----- TEXTAUSSCHNITT

Elias vollzieht diese Entwicklung anhand von Benimmbüchern der frühen Neuzeit nach. Nach und nach lernten Menschen, nicht nur bei Tisch nicht mehr zu schnäuzen, sondern auch, nicht mehr gleich den Dolch oder Säbel zu ziehen, wenn etwas sie aufregte. Jenseits der von Elias beschriebenen Prozesse dürfte auch die Privatisierung von Religion in der frühen Neuzeit zur Zunahme von Affektkontrolle beigetragen haben. Bei Geistlichen war Selbstbeherrschung immer schon eine Tugend. Als in der Reformation und durch katholische Reformbewegungen die persönliche Priesterschaft von Laien im Alltag verbreitet wurde, verbreitete sich mit ihr auch das Ideal der Affektkontrolle.

----------
----- VERFÜGBARE DATEN

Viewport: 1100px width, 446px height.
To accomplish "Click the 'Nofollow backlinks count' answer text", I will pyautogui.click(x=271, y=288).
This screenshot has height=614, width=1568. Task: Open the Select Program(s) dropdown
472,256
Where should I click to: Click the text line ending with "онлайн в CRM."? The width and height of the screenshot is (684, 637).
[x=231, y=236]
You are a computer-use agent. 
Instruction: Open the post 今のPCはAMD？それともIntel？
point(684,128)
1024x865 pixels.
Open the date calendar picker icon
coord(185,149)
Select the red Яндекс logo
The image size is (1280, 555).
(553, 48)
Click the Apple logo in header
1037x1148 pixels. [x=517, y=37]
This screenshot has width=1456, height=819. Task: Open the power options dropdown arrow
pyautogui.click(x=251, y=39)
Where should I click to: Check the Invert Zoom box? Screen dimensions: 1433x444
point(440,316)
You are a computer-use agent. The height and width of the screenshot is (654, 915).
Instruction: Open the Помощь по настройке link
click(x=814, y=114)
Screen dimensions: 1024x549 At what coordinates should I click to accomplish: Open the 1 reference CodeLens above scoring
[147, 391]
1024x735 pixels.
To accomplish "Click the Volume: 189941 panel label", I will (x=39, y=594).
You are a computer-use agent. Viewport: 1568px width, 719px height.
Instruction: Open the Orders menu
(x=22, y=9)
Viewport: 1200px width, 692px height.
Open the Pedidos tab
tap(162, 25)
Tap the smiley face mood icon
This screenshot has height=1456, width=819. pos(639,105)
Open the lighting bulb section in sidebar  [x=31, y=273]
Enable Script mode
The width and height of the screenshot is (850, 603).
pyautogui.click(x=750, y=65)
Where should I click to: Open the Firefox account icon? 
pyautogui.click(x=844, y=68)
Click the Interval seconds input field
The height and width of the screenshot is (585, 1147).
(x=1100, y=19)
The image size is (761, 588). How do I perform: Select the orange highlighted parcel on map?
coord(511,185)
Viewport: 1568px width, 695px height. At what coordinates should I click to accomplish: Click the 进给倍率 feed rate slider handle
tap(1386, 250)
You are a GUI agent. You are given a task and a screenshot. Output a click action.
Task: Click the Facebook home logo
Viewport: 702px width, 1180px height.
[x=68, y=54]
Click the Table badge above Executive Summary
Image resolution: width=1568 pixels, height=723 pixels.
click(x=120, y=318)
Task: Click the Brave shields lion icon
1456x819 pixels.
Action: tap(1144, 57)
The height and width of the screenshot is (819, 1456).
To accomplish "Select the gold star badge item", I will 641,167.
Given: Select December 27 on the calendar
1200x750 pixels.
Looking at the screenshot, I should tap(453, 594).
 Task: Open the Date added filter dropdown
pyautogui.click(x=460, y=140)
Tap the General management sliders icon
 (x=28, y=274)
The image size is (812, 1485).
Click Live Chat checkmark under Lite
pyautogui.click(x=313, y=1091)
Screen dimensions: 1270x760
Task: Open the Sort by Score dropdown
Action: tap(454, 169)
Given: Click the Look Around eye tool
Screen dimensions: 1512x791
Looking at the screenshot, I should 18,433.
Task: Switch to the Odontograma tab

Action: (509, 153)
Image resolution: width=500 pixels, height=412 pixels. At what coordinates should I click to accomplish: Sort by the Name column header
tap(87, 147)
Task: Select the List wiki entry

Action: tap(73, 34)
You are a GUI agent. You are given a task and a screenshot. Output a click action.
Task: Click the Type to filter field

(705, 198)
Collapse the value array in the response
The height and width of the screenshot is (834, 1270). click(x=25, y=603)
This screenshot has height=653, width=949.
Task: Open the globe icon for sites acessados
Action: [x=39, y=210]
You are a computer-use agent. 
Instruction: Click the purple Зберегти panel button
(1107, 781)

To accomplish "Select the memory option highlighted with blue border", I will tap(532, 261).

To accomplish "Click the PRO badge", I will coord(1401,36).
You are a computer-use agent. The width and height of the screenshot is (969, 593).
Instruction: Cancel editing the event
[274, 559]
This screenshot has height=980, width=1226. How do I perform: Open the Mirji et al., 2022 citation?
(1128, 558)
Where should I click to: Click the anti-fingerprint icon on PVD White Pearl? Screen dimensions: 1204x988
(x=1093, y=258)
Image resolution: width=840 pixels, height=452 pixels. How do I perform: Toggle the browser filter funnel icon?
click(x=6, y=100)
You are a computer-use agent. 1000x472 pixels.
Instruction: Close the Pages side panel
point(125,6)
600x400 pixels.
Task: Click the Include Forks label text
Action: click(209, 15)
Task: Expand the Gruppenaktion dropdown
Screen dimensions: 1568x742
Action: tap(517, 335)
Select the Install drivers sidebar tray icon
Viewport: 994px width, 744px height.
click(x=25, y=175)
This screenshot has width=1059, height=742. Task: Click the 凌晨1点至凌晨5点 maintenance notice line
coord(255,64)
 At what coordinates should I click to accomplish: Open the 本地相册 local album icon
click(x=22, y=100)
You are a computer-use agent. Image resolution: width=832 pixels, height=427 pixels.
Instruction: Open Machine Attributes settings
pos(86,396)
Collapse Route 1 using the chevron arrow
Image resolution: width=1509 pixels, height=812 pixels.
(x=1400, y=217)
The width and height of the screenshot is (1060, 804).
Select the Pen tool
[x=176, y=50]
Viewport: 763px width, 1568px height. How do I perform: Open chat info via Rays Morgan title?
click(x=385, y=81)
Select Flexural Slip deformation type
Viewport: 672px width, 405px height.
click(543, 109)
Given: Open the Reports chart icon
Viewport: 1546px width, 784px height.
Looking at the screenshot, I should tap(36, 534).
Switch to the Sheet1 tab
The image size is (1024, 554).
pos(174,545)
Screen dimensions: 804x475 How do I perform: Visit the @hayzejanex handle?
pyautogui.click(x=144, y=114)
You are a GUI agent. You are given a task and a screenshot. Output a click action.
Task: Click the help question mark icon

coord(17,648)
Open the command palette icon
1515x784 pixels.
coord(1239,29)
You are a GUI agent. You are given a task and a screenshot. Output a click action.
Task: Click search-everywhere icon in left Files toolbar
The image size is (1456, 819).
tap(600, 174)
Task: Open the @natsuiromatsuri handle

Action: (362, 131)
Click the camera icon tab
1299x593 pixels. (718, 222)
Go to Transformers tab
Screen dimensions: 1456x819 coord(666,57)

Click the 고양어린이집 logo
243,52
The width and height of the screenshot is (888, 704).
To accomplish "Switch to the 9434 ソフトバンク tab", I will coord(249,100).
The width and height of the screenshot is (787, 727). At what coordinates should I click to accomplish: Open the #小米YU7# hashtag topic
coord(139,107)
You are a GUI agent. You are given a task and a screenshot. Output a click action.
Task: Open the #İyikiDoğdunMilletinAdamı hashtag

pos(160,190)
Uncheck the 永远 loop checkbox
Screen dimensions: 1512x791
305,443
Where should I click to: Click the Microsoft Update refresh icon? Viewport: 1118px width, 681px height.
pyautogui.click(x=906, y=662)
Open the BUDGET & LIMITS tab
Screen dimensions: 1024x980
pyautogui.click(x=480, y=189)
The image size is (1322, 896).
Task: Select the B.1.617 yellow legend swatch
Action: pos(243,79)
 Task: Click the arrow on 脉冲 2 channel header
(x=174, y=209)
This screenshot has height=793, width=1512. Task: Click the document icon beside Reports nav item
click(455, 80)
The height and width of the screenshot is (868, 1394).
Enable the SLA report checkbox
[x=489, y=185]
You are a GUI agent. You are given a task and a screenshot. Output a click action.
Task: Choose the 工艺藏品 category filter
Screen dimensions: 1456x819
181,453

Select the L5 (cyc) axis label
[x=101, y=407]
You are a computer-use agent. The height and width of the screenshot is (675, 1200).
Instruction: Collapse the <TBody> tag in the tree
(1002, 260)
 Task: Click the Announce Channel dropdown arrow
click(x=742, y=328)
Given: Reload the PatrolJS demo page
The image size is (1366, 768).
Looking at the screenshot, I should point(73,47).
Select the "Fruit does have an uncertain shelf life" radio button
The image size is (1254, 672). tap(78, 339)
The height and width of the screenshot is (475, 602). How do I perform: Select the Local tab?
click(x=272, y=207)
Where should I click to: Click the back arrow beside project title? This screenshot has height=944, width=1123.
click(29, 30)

----------

_BITTE BEARBEITEN:_
1. Liste alle Zeilen der Datensätze auf, die die Zeichenfolge „item“ enthalten. Groß- und Kleinschreibung ist dabei zu beachten.
2. Setze den Textausschnitt über Affektkontrolle in der frühen Neuzeit im Anschluss an seinen letzten Satz fort.

_GELÖSTE AUFGABEN:_
1.
To accomplish "Select the gold star badge item", I will 641,167.
This screenshot has height=793, width=1512. Task: Click the document icon beside Reports nav item

2.
Doch all das war auf Westeuropa beschränkt. Zivilisatorische Affektkontrolle hat sich zwar auch in anderen Gesellschaften entwickelt. Das Klischee vom „undurchschaubaren“ Asiaten beruht beispielsweise darauf, dass die Beherrschung von Gefühlen in konfuzianischen Gesellschaften seit Jahrtausenden trainiert wird. Aber es gibt in der Welt auch Gegenden, in denen solche Zivilisationsprozesse nie stattfanden oder in denen sie durch den Verfall der den Prozess tragenden Gesellschaften längst wieder umgekehrt sind. Ein Teil der Probleme mit mangelnder Affektkontrolle im Deutschland des Jahres 2024 ist von dort importiert.